== THE TASK ==
What lines of the data below hold the string "badge"? Copy each one out.
====
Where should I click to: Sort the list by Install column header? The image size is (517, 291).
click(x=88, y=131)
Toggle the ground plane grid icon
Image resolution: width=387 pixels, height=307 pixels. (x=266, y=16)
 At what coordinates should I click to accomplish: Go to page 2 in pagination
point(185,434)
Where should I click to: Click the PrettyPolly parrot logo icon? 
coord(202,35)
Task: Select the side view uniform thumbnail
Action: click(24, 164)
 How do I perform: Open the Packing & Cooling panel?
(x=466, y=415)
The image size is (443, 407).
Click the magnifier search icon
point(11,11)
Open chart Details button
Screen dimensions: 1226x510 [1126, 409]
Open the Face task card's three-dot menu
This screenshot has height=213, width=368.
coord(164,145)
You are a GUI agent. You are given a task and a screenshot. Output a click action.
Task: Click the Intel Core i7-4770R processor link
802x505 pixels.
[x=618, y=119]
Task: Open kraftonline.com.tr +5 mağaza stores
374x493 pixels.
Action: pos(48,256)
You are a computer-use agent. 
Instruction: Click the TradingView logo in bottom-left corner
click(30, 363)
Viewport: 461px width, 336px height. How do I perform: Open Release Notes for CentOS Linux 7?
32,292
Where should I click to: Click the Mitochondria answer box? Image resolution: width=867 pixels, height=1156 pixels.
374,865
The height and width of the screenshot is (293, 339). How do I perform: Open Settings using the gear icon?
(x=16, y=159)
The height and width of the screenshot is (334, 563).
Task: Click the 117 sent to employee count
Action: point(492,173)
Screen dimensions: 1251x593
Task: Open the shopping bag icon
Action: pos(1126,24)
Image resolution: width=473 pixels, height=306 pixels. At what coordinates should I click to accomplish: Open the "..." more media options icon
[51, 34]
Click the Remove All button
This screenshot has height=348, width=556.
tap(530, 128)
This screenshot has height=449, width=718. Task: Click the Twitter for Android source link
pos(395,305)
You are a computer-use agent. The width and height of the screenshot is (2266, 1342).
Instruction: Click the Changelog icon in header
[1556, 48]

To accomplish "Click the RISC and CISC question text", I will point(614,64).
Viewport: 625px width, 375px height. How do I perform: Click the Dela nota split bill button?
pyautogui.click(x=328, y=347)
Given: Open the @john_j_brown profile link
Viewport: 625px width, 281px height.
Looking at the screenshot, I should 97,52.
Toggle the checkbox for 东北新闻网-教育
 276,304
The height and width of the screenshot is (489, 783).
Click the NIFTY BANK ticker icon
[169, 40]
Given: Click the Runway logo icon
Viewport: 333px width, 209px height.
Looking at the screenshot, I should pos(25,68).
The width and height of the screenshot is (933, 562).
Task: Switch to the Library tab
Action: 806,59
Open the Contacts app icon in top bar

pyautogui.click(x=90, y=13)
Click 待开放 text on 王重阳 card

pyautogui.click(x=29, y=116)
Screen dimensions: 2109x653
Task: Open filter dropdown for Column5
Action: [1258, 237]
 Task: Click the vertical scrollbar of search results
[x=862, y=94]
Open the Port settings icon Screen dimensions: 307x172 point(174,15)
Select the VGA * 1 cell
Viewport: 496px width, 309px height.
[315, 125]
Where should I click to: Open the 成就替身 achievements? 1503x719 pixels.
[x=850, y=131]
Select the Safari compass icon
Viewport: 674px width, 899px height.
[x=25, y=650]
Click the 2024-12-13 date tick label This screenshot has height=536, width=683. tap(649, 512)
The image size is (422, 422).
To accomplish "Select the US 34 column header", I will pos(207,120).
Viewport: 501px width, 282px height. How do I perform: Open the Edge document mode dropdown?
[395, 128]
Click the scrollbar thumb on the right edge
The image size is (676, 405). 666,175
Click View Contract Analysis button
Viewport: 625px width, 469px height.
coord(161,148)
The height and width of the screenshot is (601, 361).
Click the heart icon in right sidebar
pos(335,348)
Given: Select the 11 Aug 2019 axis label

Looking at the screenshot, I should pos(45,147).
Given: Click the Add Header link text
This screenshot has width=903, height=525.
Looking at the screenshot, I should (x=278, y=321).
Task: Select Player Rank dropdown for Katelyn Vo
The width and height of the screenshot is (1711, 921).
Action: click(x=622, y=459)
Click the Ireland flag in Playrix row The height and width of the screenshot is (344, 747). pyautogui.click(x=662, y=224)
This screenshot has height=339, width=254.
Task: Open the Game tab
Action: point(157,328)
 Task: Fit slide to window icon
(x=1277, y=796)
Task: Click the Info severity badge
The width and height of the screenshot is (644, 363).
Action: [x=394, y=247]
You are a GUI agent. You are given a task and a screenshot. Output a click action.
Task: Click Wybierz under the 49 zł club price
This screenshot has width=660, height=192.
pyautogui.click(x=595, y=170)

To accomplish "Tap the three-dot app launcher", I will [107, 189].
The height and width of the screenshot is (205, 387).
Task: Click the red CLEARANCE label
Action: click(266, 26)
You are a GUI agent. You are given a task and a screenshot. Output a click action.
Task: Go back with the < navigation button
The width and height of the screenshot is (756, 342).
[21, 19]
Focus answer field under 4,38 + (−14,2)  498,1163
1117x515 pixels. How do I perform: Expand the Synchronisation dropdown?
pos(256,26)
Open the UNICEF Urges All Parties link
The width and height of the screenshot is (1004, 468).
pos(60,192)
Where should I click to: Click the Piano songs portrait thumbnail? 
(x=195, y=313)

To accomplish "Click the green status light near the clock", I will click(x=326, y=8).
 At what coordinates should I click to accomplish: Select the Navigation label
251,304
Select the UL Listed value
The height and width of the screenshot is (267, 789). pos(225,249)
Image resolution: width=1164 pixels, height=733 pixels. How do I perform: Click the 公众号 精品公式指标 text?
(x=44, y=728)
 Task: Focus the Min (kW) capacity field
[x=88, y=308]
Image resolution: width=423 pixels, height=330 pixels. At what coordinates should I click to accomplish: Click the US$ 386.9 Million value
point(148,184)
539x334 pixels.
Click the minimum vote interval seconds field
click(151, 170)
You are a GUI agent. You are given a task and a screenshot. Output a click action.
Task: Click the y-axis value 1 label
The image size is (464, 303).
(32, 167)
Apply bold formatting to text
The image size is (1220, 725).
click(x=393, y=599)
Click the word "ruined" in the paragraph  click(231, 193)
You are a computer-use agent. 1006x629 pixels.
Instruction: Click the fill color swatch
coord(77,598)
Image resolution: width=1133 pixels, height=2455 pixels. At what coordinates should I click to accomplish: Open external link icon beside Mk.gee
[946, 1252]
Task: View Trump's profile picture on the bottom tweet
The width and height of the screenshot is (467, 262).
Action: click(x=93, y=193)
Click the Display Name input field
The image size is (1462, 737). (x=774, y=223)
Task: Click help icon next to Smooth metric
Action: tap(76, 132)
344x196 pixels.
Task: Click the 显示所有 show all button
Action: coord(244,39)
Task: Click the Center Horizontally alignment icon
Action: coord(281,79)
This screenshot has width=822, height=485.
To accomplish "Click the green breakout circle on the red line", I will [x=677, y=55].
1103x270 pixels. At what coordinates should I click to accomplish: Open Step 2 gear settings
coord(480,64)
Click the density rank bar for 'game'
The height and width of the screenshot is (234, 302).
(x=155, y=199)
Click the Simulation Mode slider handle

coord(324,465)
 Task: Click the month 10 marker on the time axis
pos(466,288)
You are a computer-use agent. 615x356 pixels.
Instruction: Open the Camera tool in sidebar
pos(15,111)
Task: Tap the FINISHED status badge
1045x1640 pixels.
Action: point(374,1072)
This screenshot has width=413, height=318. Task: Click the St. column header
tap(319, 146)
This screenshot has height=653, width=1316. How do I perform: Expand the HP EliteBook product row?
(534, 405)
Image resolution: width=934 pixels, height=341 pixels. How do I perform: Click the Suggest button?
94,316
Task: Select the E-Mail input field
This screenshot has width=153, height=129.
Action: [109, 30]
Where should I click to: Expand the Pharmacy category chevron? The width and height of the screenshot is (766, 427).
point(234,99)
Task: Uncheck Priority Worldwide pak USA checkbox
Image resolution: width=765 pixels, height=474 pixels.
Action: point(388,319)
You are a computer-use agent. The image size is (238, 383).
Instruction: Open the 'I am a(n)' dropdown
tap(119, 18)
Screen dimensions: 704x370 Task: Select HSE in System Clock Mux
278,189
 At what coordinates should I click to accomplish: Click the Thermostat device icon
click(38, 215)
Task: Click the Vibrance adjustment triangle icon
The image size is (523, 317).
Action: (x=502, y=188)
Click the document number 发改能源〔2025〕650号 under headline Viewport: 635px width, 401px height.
====
== RESULT FOR THIS EXERCISE ==
Task: Click the Info severity badge
Task: Tap the FINISHED status badge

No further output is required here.